Today we continue our gardening series with Dr. Mary Ball, PhD, who after a 40-year career as a college biology professor, became a Tennessee Master Gardener and enjoys gardening with kids. Dr. Ball has helped secure funding for gardening, nutrition education, and hundreds of dollars worth of donated seeds to schools and afterschool programs in rural East Tennessee.
It’s a great time to learn about growing veggie seedlings indoors. Microgreens are tasty nutritious little seedlings you grow and eat at a very young state, offering the advantages of quicker harvests and of textures, colors, and flavors that differ from the harvests you expect to get by growing the seedlings to maturity.

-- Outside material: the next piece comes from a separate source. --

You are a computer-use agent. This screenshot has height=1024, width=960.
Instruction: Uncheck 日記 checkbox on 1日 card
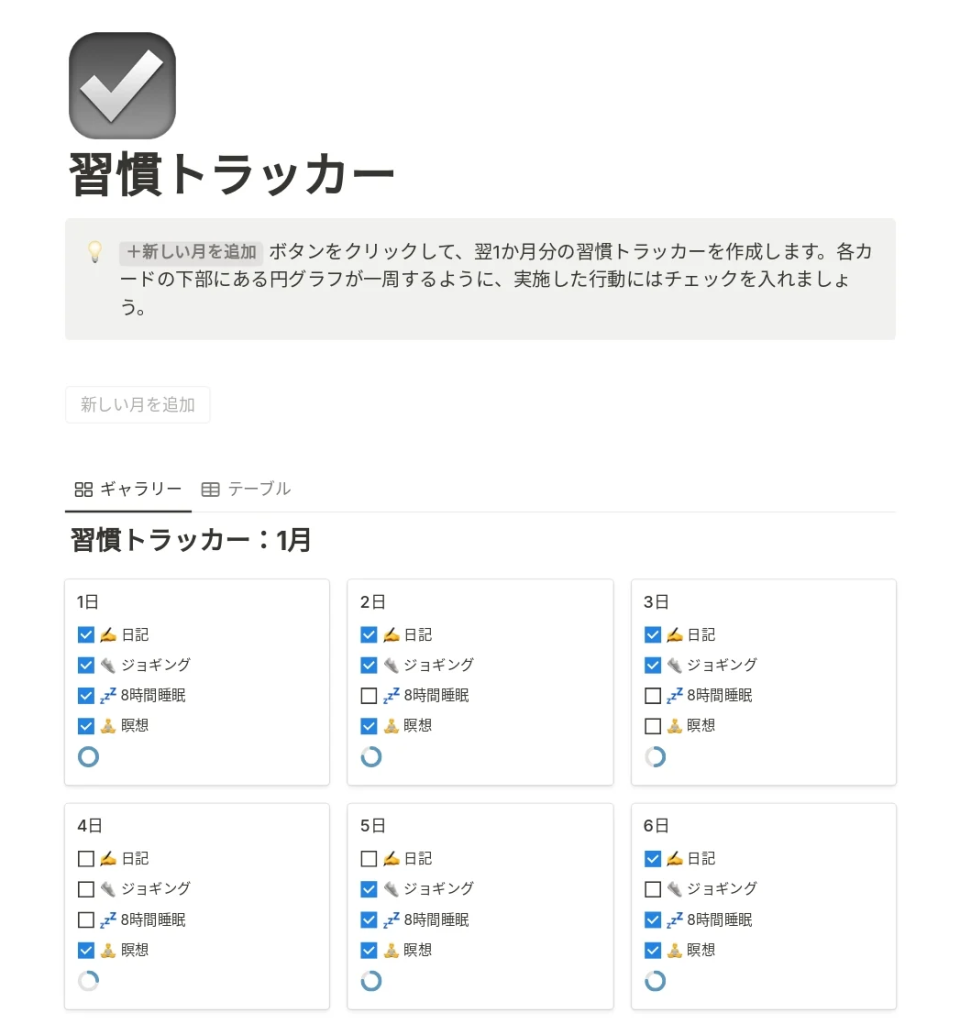pos(86,635)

Here are 5 tips for growing “microgreens” indoors:
- You can buy Microgreen Growing Kits, but you can try out this gardening method with just a packet of seeds (expired are OK), a shallow plastic “clamshell” container (like one that held blueberries), and some seed starter mix.
- Start out using seeds that germinate easily and grow quickly. These include amaranth, beet, cabbage, kale, kohlrabi, mizuna, mustard, or radish. Sow them thickly over damp seed starter mix. Microgreens are ready for harvest when they reach the “true leaf” stage (at least one pair of leaves have grown in addition to the first pair of so-called “seed leaves,” usually when seedlings are about 2 in. tall. Time from sowing to harvest varies by crop (generally from 7 to 21 days). Use scissors to cut the stems off just above the surface. Try sprinkling some on cream-cheese-covered crackers as a tasty snack, or add them to soups and salads.
- To avoid the dangers of contamination that may occur when growing “sprouts” (by just repeatedly rinsing seeds in a cloth-covered canning jar, for example), water the seedlings “from the bottom.” This means planting in trays with drainage holes and watering if needed by setting these trays briefly into ones without drainage holes.
- There is no official definition of “microgreens” but seed companies are beginning to list suggested seeds for “microgreens,” ones to harvest as “babies,” or as “teenagers,” in addition to “mixes” of seeds for microgreens, for stir fry, and for “cut and come again” (a harvesting method in which inner leaves are left to keep growing). So enjoy browsing online seed catalogs for these words to find other types of greens to explore!!!
- For evidence-based advice, contact a state extension service for articles such as the one from the New Hampshire Extension Service entitled Growing Microgreens in Your Home and one from the Florida Extension Service entitled Microgreens: A New Specialty Crop. (My advice today comes from the Tennessee Extension Service that was shared at my last monthly meeting of master gardeners.)
Kids and first-time gardeners can learn a lot about growing plants from seeds by keeping a Microgreen Gardener’s Journal, recording drawings, photos, measurements, and other details. What a great way to keep them involved throughout the growing process!